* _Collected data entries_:
= = = = =

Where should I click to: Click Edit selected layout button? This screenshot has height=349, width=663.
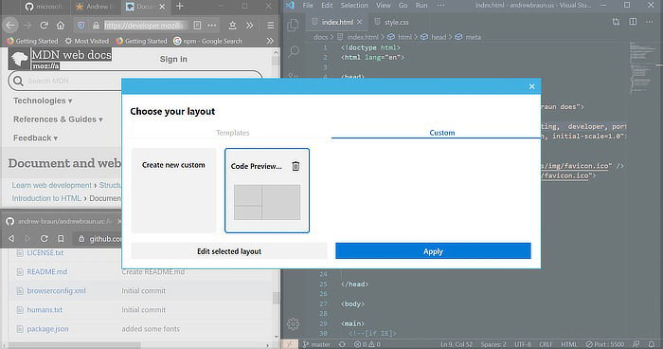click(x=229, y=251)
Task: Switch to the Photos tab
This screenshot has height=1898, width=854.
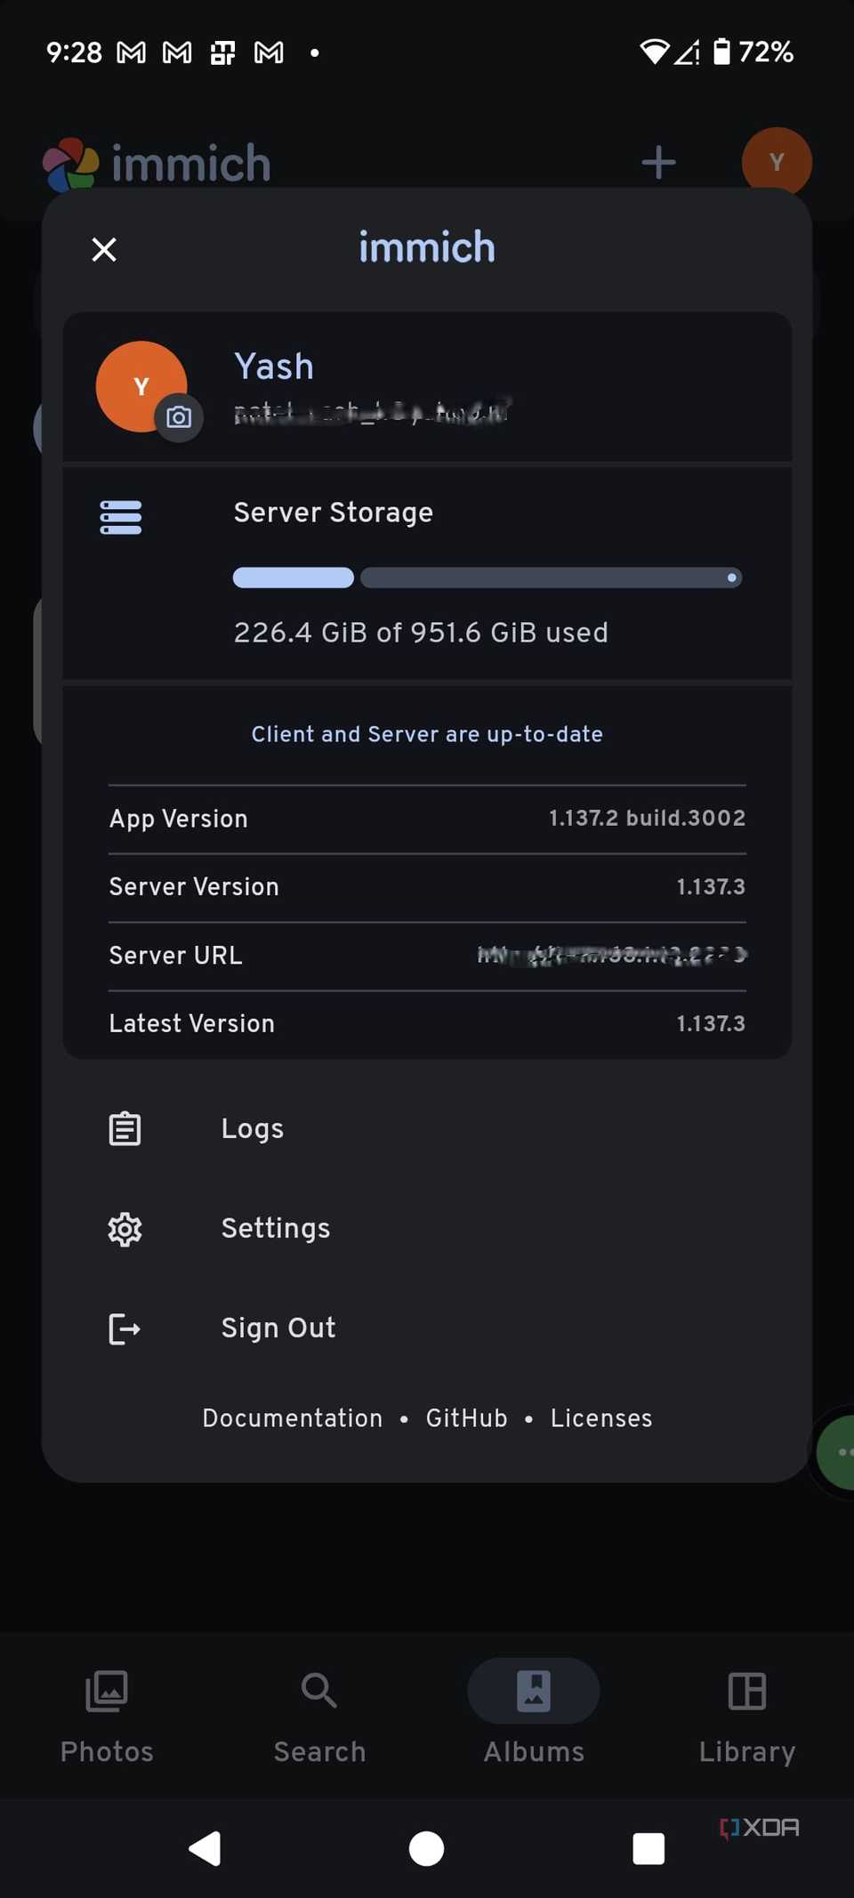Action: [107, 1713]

= = = = =

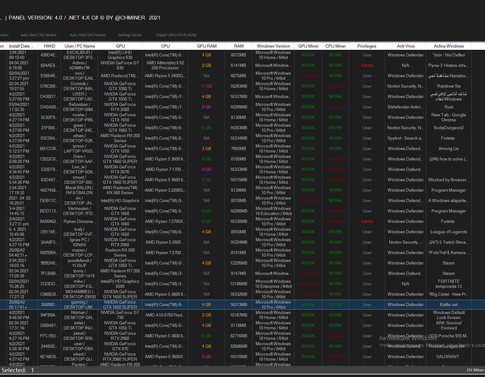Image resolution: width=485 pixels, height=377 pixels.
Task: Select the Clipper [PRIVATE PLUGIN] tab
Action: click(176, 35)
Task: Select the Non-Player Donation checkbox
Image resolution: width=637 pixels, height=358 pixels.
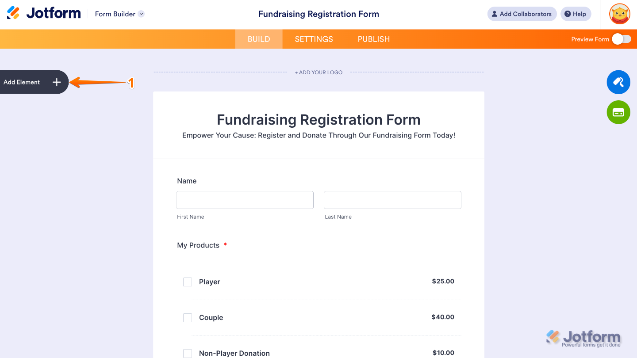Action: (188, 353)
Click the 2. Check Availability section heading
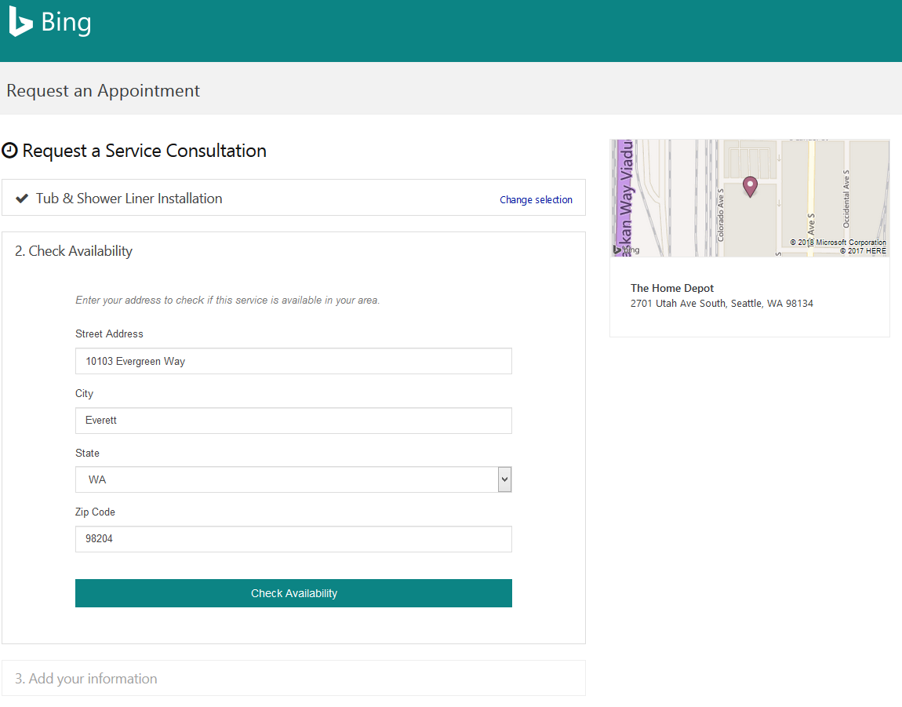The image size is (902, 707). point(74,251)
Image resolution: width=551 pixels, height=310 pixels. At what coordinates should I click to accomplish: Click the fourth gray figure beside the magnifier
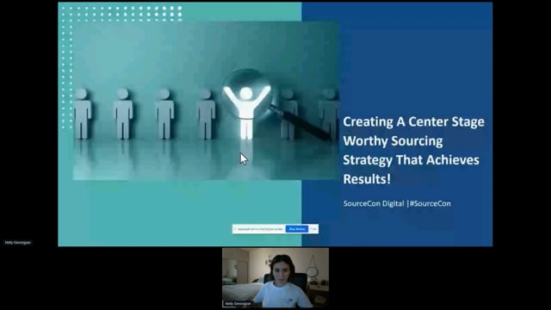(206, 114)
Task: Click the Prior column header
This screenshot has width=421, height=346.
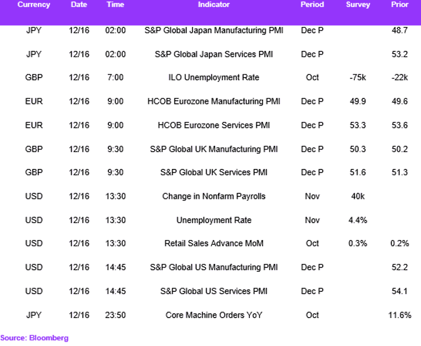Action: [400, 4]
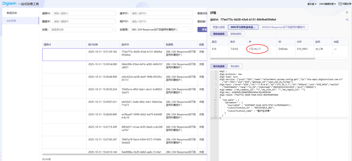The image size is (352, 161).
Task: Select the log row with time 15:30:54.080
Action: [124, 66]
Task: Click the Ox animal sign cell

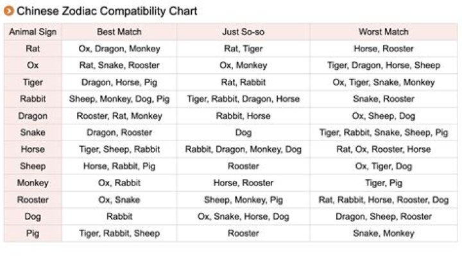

= = = = =

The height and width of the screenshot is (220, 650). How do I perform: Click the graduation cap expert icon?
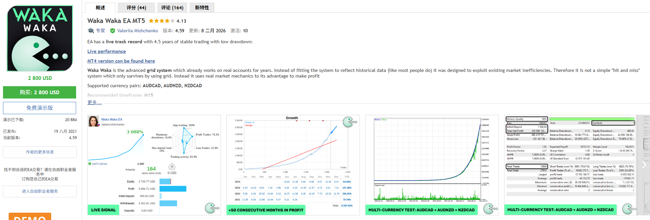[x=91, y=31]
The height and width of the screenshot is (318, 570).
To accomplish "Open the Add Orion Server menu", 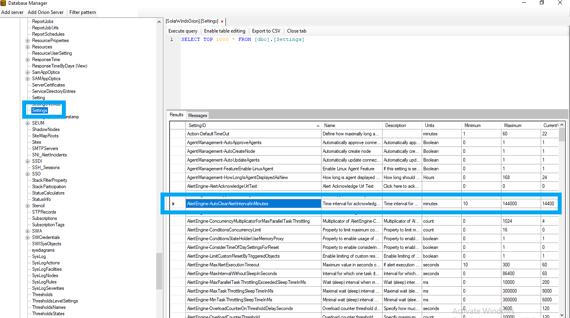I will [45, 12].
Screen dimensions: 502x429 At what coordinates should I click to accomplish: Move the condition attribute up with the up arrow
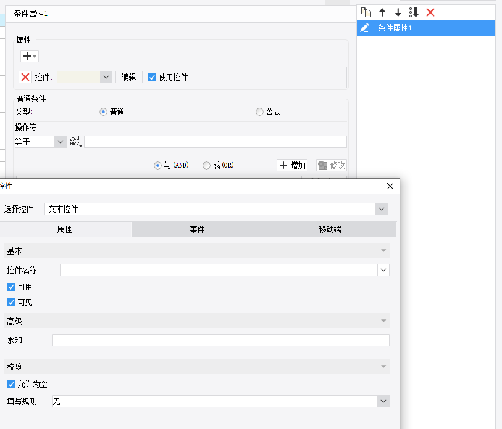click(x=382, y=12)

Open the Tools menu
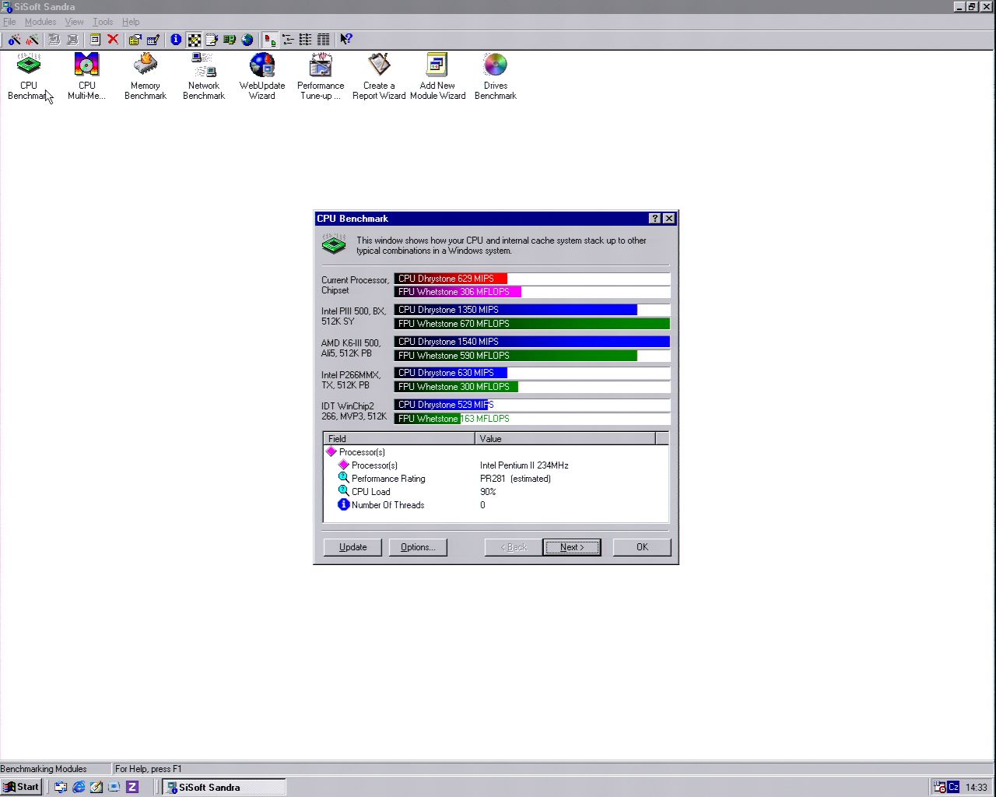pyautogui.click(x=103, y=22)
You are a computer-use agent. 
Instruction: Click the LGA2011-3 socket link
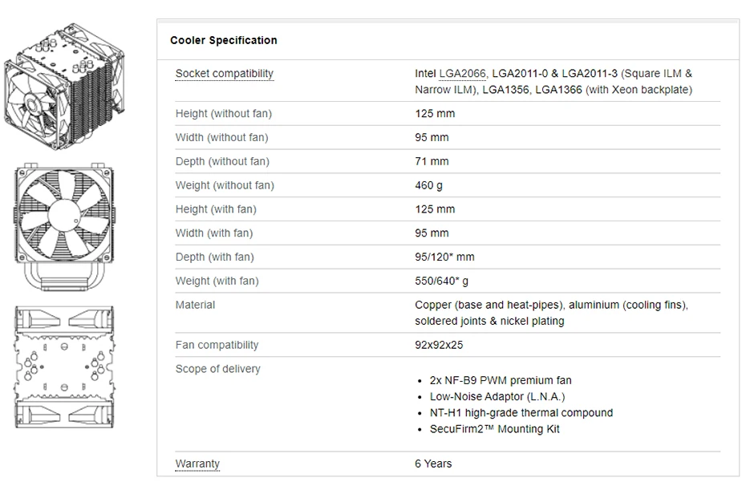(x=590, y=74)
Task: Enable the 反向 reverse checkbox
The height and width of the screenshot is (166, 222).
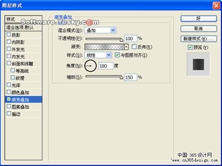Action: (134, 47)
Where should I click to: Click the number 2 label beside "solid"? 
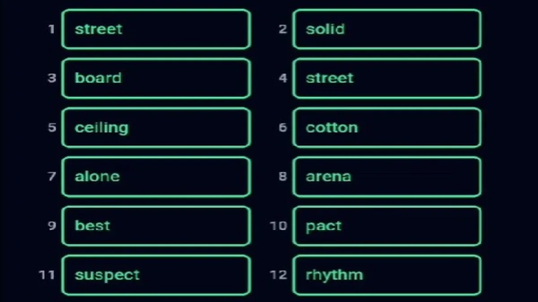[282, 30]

= = = = =

* _Task goal_: Please copy every line in the entries where "checkbox" appears.

* _Response area_:
Task: Select the Non-Player Donation checkbox
Task: Enable the 反向 reverse checkbox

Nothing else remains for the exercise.